Along with Ludovic, our Water, Sanitation and Hygiene Coordinator, and Hilaire, our Security Coordinator, we covered all of the sites in just three days, traveling close to 400 miles on roads. Some of the roads were asphalt, and others were dirt paths so poorly maintained that it would take us an hour to cover five miles. We had to eat food available at towns along our journey, which included some unusual options for me: rats.
We visited towns such as Boali, Boyali, Njoh, Pama, Bossembele, and Yaloké. These towns would sadly sound familiar to anyone who pays close attention to the war in CAR; they have been scenes of some of the most tragic inter-ethnic and military violence. I was curious to see how things are there now. While driving between these main towns, I noticed that the war has left obvious wounds: destroyed houses, villages completely void of the usual farm animals (goats, chicken, pigs) that usually roam freely, burnt buildings, and a lot of shops in a state of ruin along the road.
But this was contrasted with something unusual. Most, if not all, the pumps we drove by or inspected functioned perfectly. I didn’t need to ask myself how this could be true. I knew that the water pump maintenance program covers the vast majority of these wells, and that our technicians have worked in all of these communities before, during, and since active military conflict.
The contrast between general destruction and all these functioning water pumps is striking!
Mission 2: Build relationships with villagers along the Damara Road
My second mission was with Arc Solutions, an awesome partner who has allowed Water for Good to take on community health and sanitation training in towns close to Bangui. These towns were particularly affected by armed conflict. We visited these towns on what is known as the Damara Road – the road taken by rebels to come down to Bangui, and to leave Bangui when they were ousted. We took the time to hear what these communities had to say. They said enough for us to understand that they were still in a state of trauma. We were glad to have been able to share good hygiene and sanitation practices with them and to repair some of their wells that had suffered disrepair and abandonment.

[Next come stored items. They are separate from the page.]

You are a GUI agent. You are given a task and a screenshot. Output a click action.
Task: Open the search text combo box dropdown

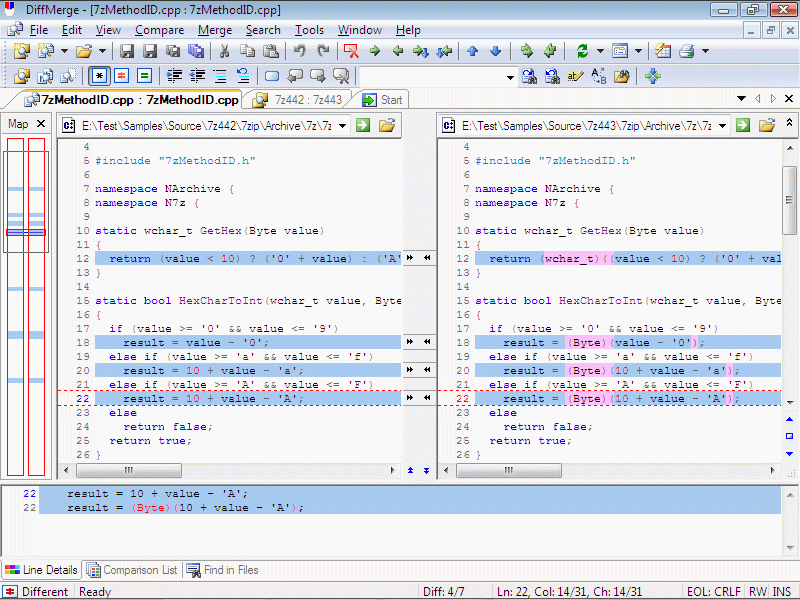tap(510, 76)
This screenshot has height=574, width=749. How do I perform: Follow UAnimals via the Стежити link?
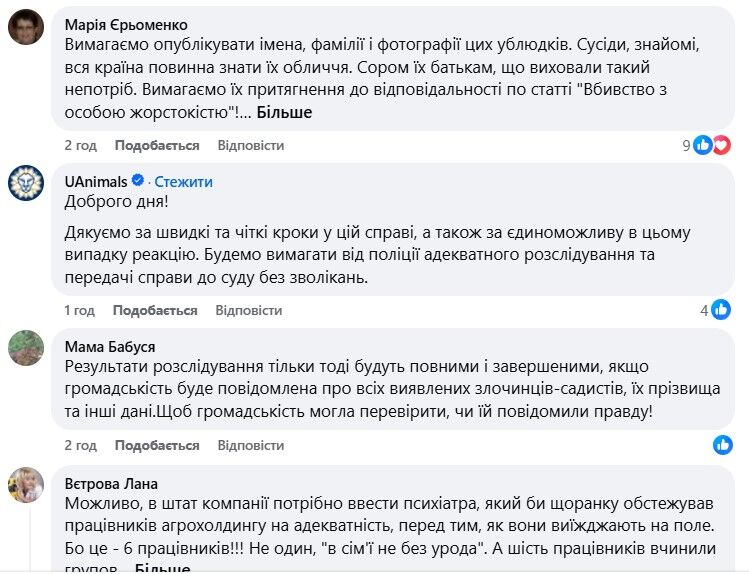coord(183,181)
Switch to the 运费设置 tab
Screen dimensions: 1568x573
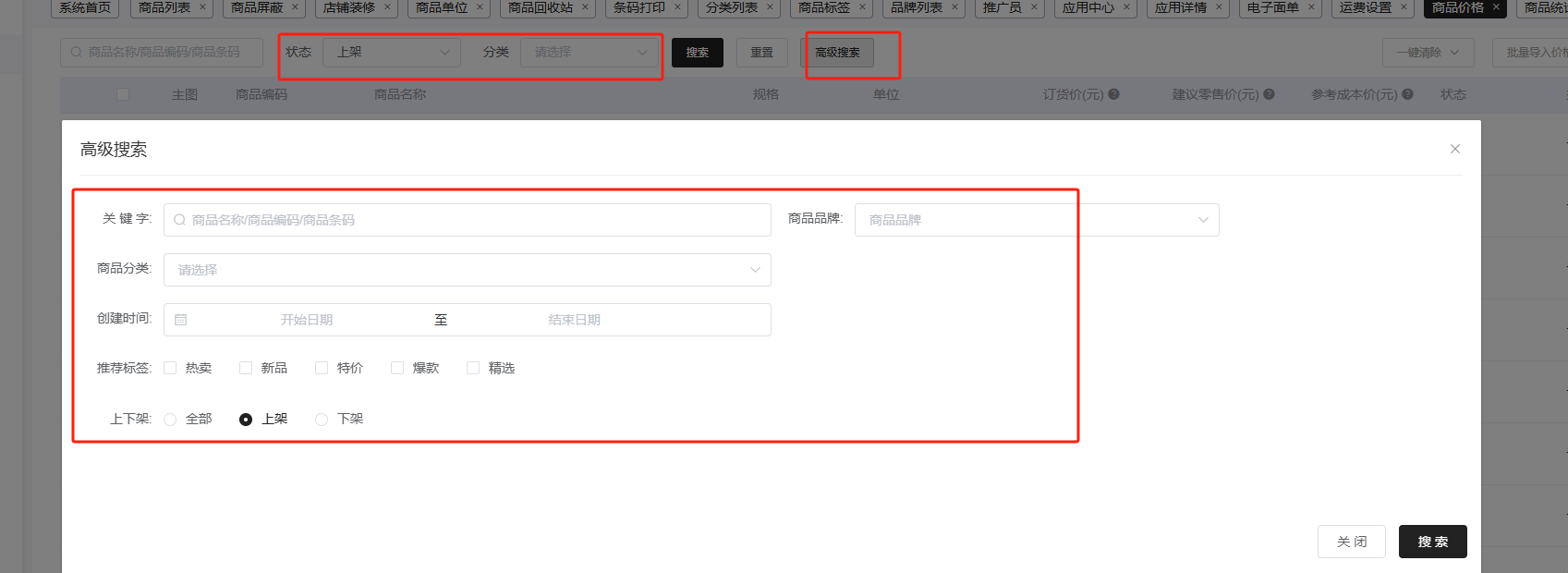[x=1365, y=7]
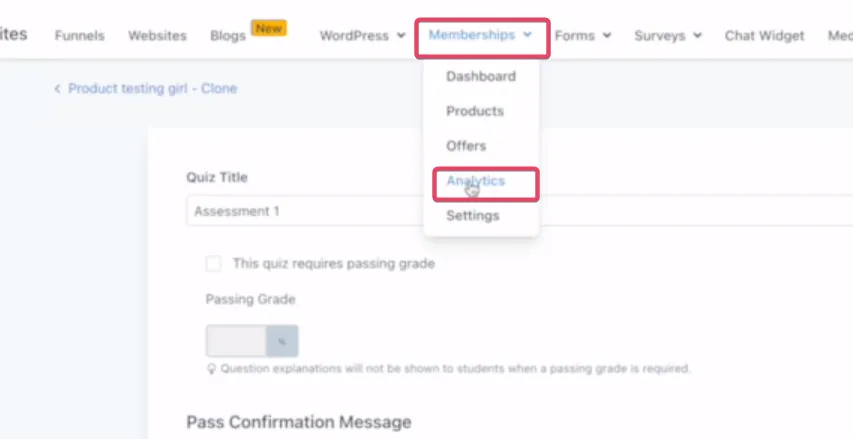This screenshot has height=439, width=853.
Task: Open Offers from the Memberships menu
Action: point(466,146)
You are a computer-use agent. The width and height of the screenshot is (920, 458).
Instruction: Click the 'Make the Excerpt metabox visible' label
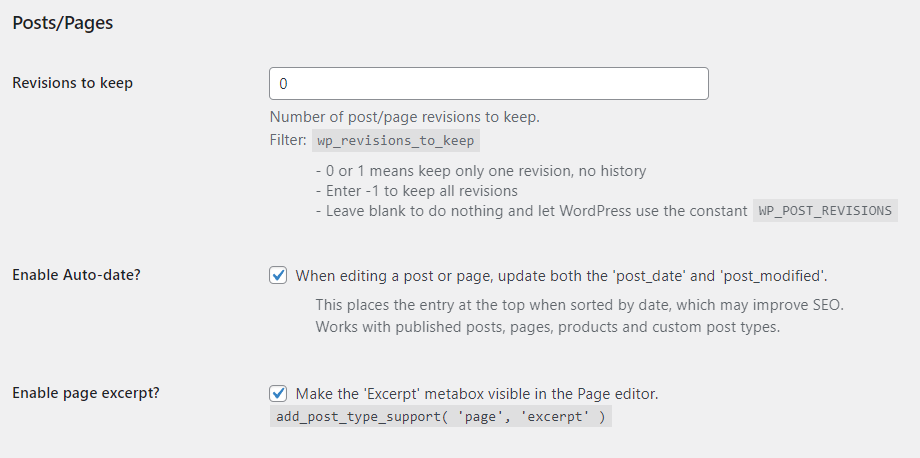pos(476,394)
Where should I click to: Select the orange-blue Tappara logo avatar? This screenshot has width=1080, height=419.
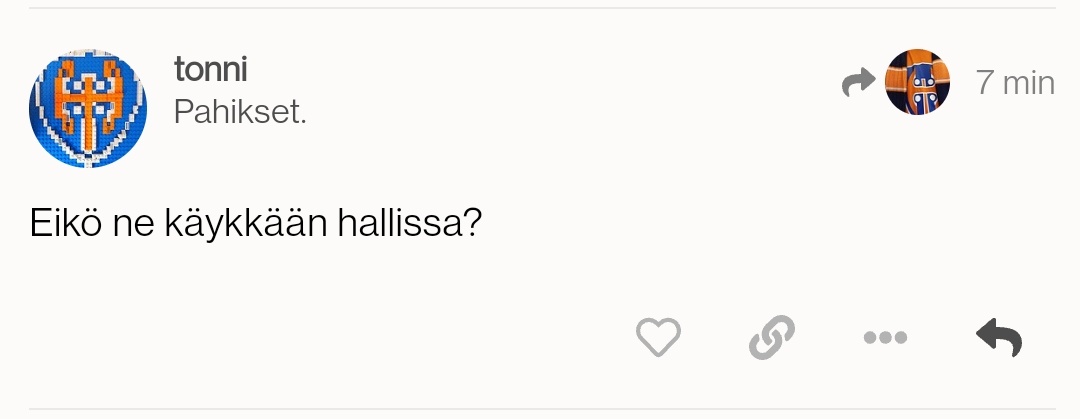88,108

All Central Africans have suffered from this war, but some areas have fallen harder than others. Damara Road is among those areas that fell so hard that the remaining inhabitants believe they will not get back up. Thus, our presence, visit, and time together was sobering for us, and an encouragement to them. They welcomed our presence as a sign that someone beyond their communities is actually interested in their future.

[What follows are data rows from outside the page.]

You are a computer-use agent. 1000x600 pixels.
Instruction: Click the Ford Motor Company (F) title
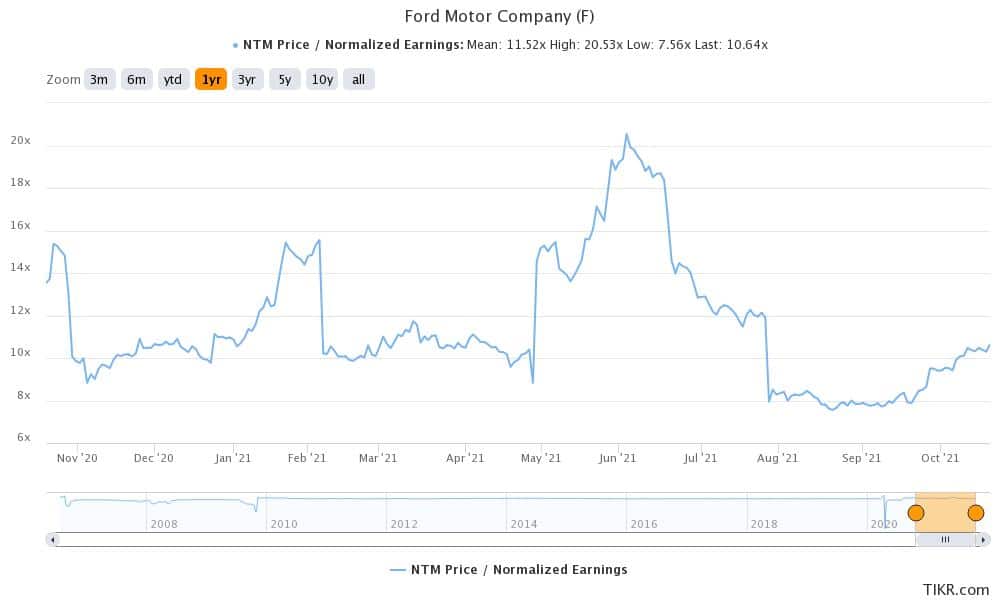[x=499, y=16]
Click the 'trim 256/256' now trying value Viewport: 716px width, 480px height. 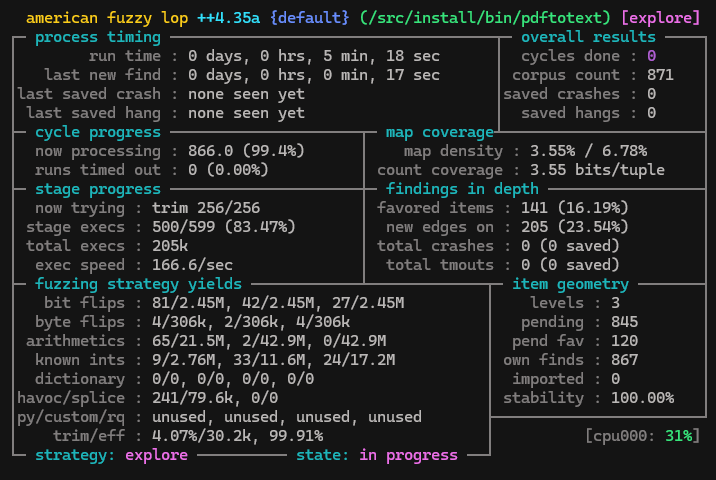click(206, 208)
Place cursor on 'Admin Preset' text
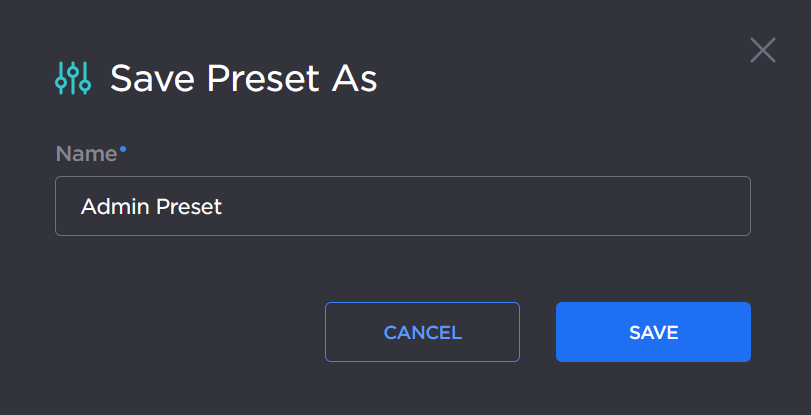Viewport: 811px width, 415px height. pyautogui.click(x=151, y=207)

I believe that Water for Good plays a critical role in the CAR in providing clean water and sustaining close to a thousand wells across the most populated areas of the country. I was pleased to finally be able to make my way up and down roads, to see the thousands of people we’ve reached with continuous access to clean water. The country is still not safe, and the obstacles are still very real, but water is a crucial pillar to development. The country is starting over. If clean water is available, the country will be more able to build a better future.